Among the entries below, tally the lines that include "poker", and give the number alone.

Data to process —
· · ·

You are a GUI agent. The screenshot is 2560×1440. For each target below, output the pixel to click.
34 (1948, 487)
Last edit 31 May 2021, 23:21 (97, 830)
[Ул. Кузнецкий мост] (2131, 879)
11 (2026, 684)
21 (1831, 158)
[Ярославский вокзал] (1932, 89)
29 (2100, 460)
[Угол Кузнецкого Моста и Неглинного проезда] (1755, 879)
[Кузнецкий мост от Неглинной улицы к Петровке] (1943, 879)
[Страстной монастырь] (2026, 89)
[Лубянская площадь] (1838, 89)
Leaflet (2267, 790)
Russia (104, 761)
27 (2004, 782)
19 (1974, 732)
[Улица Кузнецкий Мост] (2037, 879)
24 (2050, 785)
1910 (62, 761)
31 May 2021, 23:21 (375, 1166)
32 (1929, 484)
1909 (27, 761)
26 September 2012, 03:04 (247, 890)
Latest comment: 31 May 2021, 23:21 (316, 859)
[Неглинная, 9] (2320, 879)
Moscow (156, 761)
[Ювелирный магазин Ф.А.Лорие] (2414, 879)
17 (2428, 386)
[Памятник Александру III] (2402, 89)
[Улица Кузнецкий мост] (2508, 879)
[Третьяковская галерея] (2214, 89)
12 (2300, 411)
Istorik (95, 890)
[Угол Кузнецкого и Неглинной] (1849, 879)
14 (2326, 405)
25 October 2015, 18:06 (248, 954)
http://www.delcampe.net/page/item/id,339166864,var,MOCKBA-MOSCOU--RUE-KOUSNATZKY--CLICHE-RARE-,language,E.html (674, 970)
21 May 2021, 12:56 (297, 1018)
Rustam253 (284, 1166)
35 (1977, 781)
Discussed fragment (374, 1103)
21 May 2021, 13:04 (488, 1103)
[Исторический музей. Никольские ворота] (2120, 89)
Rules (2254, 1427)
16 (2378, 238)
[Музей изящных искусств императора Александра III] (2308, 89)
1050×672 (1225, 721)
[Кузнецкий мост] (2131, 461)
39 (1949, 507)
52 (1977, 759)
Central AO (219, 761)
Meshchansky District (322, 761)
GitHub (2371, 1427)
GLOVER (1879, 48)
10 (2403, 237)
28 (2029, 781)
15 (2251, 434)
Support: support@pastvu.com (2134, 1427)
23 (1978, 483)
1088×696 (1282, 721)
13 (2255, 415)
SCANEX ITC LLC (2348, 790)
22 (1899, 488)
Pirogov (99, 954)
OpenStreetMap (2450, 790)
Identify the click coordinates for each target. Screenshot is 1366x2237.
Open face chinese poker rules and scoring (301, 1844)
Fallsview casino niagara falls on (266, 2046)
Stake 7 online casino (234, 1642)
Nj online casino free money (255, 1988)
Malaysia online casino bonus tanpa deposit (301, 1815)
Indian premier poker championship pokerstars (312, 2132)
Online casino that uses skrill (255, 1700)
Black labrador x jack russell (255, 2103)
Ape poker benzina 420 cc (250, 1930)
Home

· · ·

Solution —
3